課題文 =
だからというわけではないが、今度、もしペットを飼うとしたら断然猫がいいと思っている。今まで人生で三度ほど猫にウルっとさせられた。そのときに猫好きの気持ちを瞬時に理解出来た。犬の献身より猫の自由の方が性に合っているような気がする。
この『猫鳴り』が万人の猫好きウルっとさせる小説ではなく、まして愛猫と寄り添う人々のほのぼのとした物語というわけではない。
作者は沼田まほかる。たった2冊の読書体験しかないが、『九月が永遠に続けば』で陰湿で倒錯した愛憎を描いて私の反発心を煽りつつも、『ユリゴコロ』では無感情に人を殺していく殺人者を描いて、私をひと晩夢中にさせた。
その筆致はダークでグロテスクであるため、最初からハートウォーミングな物語を予測していたわけではなかったが、『猫鳴り』は決してダークでグロテスクばかりの小説ではない。
なんというか、動物を含む人間の精神の闇と病巣を前提としながら、それがあまりにも根源的なものであるゆえに狂おしくも訪れる諦観を描くものとでもいうのだろうか。
うーん、我ながら抽象的な感想になってしまうが、それほど沼田まほかるの筆致は重く鋭く、とてつもなく痛い。そして凄まじいことに何やら人生讃歌のような後味すら残しているだ。
ストーリーは三部から成る。第一部は子を流してしまった女の複雑でやるせない心情を、捨て猫に託して描写され、のっけからその筆致には圧倒させられる。
信枝は何度も仔猫を捨てようとする。捨てるという行為で、却って仔猫を観察することになり、40にして赤ん坊を流してしまった自分の虚無的な心情と向き合うことになる。最初はカラスにすぐ見つかるようと畑の真ん中に仔猫を捨てる。

作業内容 =
- 1) 課題文に書名が挙がっている小説をすべて挙げなさい。
- 2) 課題文をもとに、次の問いに答えなさい。
(a) 筆者はこれまでの人生で何度ほど猫にウルっとさせられたか。
(b) 『猫鳴り』のストーリーは何部から成るか。
(c) 信枝が最初に仔猫を捨てた場所はどこか。
- 3) 課題文のうち、「この『猫鳴り』が万人の猫好き」から「と畑の真ん中に仔猫を捨てる。」までをすべて書き写しなさい。

データ抜粋 =
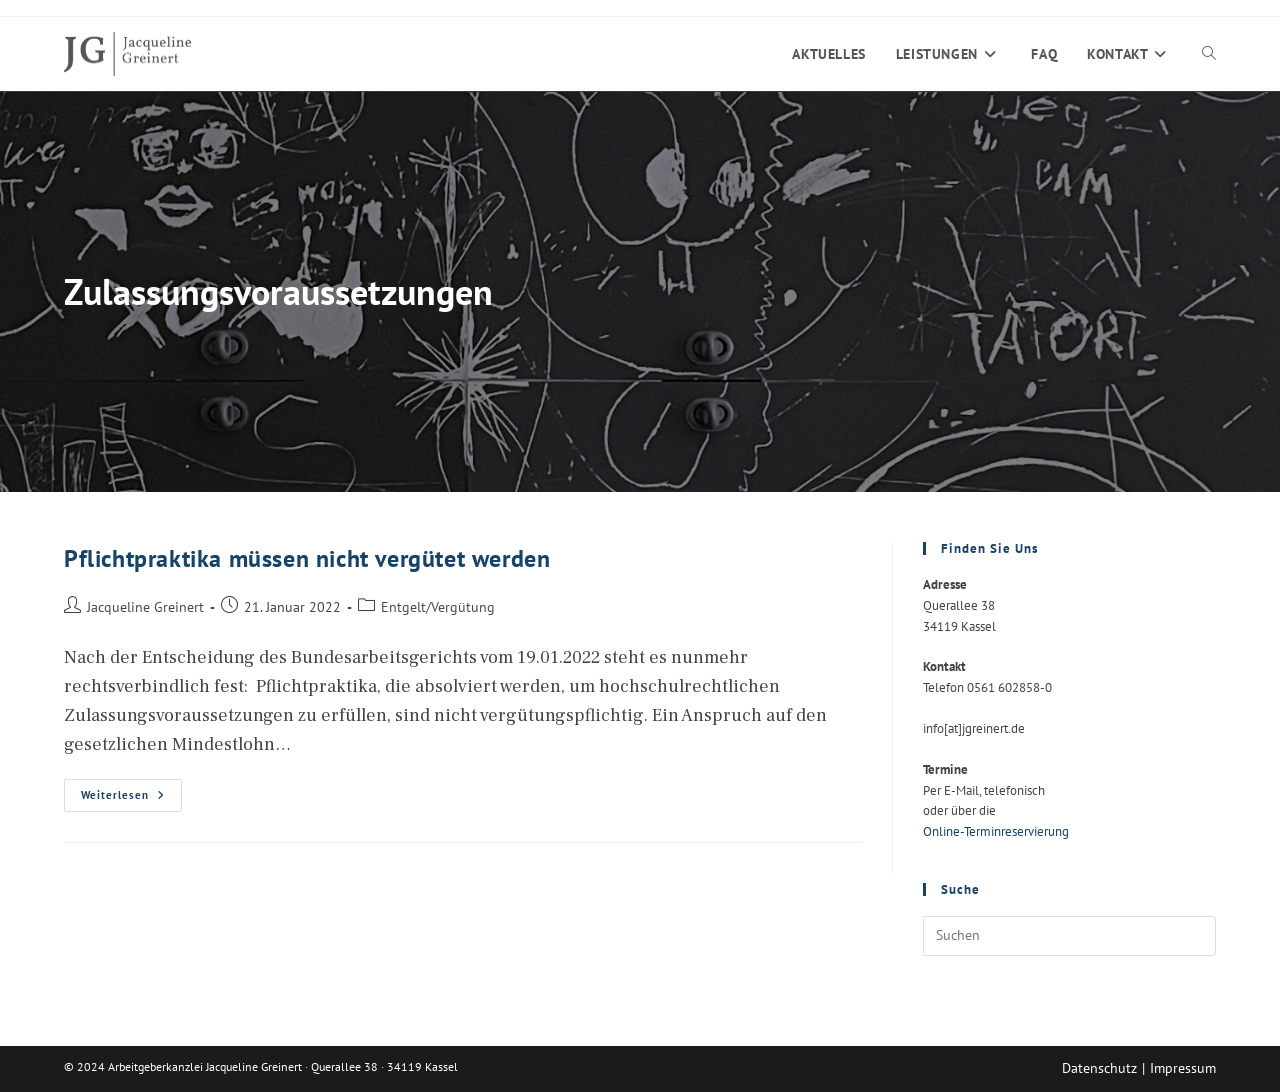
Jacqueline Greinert (145, 606)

課題別解答 =
- 1) 『猫鳴り』、『九月が永遠に続けば』、『ユリゴコロ』

- 2)
(a) 三度ほど
(b) 三部
(c) 畑の真ん中

- 3)
この『猫鳴り』が万人の猫好きウルっとさせる小説ではなく、まして愛猫と寄り添う人々のほのぼのとした物語というわけではない。
作者は沼田まほかる。たった2冊の読書体験しかないが、『九月が永遠に続けば』で陰湿で倒錯した愛憎を描いて私の反発心を煽りつつも、『ユリゴコロ』では無感情に人を殺していく殺人者を描いて、私をひと晩夢中にさせた。
その筆致はダークでグロテスクであるため、最初からハートウォーミングな物語を予測していたわけではなかったが、『猫鳴り』は決してダークでグロテスクばかりの小説ではない。
なんというか、動物を含む人間の精神の闇と病巣を前提としながら、それがあまりにも根源的なものであるゆえに狂おしくも訪れる諦観を描くものとでもいうのだろうか。
うーん、我ながら抽象的な感想になってしまうが、それほど沼田まほかるの筆致は重く鋭く、とてつもなく痛い。そして凄まじいことに何やら人生讃歌のような後味すら残しているだ。
ストーリーは三部から成る。第一部は子を流してしまった女の複雑でやるせない心情を、捨て猫に託して描写され、のっけからその筆致には圧倒させられる。
信枝は何度も仔猫を捨てようとする。捨てるという行為で、却って仔猫を観察することになり、40にして赤ん坊を流してしまった自分の虚無的な心情と向き合うことになる。最初はカラスにすぐ見つかるようと畑の真ん中に仔猫を捨てる。